[Work item]: Extract every line starting at the line that contains "The width and" and ending with the final line of the data, inclusive; give only those lines, word for word.

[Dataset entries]
|---|
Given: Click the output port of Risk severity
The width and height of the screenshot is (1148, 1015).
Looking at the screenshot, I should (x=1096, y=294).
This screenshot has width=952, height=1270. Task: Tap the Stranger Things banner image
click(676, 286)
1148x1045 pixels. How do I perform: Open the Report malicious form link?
|---|
[Your solution]:
The width and height of the screenshot is (1148, 1015).
Looking at the screenshot, I should (x=1096, y=294).
This screenshot has width=952, height=1270. Task: Tap the Stranger Things banner image
click(676, 286)
1148x1045 pixels. How do I perform: Open the Report malicious form link?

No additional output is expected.